» **To do**
This exercise calls for every line of the data below with the string "Delete" in it.
══════
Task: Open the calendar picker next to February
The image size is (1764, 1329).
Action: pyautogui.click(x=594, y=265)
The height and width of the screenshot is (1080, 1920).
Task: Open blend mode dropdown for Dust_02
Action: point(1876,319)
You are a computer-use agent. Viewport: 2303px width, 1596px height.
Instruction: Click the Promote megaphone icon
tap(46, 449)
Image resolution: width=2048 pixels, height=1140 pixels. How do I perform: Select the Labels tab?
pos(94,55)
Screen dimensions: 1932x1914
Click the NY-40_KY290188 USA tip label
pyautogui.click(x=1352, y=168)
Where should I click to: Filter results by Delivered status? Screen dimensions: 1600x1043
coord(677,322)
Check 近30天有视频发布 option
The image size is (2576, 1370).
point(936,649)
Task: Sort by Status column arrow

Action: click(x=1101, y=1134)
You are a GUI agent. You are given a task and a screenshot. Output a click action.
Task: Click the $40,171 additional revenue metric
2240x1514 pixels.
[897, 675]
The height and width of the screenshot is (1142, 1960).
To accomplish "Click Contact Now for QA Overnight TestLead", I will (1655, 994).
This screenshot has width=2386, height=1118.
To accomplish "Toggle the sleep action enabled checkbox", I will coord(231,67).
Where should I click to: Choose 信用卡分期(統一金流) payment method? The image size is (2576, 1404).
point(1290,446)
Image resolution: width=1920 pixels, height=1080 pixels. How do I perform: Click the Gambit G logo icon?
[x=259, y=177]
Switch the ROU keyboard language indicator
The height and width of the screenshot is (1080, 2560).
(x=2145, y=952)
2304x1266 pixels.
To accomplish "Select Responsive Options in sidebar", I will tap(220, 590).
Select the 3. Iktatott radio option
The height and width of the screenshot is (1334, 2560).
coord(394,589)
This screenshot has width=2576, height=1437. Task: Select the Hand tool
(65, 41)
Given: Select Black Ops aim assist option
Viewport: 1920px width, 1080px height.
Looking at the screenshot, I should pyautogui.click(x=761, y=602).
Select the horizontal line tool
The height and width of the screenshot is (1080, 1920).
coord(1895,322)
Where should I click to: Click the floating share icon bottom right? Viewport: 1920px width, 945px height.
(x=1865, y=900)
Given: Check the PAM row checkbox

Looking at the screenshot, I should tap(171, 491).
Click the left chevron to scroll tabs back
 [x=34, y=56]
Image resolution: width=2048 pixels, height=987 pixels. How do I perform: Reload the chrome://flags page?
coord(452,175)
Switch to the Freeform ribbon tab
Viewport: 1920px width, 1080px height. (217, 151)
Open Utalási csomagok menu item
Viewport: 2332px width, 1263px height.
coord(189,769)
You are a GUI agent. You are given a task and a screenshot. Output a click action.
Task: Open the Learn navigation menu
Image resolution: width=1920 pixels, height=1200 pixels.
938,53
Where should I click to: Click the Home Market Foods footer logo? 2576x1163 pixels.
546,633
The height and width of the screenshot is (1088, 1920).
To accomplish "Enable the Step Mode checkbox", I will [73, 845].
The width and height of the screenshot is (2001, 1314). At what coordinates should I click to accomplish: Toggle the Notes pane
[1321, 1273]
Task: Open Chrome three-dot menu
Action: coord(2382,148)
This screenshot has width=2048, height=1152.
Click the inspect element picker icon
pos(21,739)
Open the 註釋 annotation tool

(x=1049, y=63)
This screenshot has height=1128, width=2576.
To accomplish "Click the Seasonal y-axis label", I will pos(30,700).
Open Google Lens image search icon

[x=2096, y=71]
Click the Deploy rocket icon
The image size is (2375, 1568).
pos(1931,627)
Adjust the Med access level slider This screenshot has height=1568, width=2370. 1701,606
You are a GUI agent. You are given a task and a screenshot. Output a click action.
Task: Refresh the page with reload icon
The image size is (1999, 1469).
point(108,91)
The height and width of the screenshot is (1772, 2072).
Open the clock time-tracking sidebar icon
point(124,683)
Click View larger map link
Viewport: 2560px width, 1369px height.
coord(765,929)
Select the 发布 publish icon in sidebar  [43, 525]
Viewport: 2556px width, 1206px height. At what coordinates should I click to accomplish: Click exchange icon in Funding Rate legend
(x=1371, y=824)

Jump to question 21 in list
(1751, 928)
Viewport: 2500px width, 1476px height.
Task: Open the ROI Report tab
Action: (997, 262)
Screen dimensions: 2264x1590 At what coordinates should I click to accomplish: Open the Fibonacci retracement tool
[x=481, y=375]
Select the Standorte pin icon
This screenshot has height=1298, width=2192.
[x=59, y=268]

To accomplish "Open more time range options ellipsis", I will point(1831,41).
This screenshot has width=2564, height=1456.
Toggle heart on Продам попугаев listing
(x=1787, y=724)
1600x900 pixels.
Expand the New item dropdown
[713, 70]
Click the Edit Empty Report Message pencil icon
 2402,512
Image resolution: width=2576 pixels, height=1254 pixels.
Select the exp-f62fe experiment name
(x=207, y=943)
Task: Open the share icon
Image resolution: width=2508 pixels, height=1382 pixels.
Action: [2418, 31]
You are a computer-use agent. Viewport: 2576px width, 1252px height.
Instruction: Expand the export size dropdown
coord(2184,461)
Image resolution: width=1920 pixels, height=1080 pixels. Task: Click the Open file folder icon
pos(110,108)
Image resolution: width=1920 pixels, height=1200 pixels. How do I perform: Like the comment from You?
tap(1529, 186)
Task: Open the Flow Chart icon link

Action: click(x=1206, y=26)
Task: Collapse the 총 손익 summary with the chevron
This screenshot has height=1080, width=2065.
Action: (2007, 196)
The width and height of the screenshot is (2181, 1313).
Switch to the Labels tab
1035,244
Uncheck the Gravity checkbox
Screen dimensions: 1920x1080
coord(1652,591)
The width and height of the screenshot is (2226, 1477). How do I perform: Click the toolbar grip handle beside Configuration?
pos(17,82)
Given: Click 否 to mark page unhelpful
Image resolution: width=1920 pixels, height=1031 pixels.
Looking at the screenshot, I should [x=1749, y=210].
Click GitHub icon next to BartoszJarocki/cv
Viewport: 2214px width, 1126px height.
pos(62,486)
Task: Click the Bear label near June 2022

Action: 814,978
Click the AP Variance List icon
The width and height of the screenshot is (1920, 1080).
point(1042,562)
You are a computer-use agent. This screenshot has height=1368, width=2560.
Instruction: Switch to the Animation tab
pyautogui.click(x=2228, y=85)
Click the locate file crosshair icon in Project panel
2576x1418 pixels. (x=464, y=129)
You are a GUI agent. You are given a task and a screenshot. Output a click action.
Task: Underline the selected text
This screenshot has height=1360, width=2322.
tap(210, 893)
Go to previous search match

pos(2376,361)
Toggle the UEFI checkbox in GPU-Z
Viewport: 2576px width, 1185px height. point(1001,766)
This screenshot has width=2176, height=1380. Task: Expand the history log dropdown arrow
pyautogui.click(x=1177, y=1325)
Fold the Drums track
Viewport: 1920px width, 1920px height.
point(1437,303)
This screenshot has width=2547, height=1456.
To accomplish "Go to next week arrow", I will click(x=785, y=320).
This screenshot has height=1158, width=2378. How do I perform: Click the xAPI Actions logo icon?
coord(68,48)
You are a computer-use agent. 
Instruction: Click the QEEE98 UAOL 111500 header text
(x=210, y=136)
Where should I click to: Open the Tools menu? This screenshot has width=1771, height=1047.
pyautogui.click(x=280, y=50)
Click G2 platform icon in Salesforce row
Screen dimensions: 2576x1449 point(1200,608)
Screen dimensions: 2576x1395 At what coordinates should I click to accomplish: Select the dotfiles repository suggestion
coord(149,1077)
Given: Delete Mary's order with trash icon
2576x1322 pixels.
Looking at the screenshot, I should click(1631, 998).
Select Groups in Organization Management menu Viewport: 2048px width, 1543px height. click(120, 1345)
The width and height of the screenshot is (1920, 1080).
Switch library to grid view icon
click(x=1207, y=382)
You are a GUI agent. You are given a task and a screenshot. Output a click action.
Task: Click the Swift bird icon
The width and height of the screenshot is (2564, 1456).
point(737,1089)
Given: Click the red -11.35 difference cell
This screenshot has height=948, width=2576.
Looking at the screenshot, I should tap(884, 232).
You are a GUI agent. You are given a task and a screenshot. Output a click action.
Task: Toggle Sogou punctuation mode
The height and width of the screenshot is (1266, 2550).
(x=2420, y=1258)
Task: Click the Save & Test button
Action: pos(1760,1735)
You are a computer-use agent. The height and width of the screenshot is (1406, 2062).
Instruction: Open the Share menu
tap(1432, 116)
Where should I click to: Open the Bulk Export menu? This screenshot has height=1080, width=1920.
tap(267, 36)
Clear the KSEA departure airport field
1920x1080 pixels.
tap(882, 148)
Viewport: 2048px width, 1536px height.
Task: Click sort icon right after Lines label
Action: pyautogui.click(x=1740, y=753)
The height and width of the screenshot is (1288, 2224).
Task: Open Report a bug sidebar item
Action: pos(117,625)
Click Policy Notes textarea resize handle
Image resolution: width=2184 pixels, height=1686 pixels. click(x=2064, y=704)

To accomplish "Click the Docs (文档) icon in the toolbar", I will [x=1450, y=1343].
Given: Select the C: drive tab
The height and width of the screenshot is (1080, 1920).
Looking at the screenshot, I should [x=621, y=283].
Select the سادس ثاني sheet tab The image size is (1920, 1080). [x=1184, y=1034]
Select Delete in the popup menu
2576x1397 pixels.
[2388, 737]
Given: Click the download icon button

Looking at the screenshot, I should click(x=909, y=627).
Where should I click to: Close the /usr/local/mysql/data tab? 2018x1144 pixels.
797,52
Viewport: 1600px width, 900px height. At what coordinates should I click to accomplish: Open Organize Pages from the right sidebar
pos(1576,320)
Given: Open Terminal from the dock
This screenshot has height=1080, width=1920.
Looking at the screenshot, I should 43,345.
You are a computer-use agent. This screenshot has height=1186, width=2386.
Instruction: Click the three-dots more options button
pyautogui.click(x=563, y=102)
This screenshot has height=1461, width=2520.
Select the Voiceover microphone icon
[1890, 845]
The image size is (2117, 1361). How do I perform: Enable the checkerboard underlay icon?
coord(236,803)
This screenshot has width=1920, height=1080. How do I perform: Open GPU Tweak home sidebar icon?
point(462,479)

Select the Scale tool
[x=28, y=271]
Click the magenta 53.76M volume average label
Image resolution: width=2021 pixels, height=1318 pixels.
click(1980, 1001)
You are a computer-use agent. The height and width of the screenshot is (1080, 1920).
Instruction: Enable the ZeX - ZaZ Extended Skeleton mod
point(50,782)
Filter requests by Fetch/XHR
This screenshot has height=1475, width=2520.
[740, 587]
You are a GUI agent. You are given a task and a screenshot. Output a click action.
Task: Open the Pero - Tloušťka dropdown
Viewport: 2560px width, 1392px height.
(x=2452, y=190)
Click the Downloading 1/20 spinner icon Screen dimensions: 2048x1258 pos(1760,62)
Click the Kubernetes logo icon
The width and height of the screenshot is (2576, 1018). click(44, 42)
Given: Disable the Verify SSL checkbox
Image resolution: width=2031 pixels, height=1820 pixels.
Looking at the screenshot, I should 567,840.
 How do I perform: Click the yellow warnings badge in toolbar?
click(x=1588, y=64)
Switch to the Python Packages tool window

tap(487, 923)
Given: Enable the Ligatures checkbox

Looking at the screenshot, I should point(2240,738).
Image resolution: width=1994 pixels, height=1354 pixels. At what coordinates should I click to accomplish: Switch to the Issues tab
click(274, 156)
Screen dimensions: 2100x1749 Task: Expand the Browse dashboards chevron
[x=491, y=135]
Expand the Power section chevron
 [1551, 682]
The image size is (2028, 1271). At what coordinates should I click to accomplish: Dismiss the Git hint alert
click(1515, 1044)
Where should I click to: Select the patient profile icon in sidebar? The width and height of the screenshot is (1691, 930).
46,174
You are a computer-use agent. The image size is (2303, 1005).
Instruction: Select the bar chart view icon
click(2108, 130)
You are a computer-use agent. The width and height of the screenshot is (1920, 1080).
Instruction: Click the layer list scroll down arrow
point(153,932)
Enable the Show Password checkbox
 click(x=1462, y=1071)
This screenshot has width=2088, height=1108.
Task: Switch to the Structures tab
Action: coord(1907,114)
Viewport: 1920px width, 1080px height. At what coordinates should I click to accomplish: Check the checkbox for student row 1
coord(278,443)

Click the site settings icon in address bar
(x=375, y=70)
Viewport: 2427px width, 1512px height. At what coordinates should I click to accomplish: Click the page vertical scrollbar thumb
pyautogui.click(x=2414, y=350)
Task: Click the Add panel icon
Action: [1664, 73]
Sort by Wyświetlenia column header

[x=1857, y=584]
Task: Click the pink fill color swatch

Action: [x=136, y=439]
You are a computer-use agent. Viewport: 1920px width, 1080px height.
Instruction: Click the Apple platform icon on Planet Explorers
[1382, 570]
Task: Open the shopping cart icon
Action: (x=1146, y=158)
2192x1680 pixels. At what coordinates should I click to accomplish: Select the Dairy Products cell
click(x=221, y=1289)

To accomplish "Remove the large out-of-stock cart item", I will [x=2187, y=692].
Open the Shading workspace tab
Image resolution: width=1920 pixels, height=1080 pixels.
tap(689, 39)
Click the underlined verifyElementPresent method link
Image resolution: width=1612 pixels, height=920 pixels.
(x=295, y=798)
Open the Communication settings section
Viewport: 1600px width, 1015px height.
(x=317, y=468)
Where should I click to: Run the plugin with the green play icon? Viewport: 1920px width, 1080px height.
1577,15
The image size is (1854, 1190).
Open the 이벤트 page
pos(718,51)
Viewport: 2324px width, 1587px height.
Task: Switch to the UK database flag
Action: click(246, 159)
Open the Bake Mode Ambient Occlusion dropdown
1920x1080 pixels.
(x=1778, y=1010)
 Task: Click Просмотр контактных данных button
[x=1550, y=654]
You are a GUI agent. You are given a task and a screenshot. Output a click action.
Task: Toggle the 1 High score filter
══════
» **Completed exercise**
Given: Delete Mary's order with trash icon
Select Delete in the popup menu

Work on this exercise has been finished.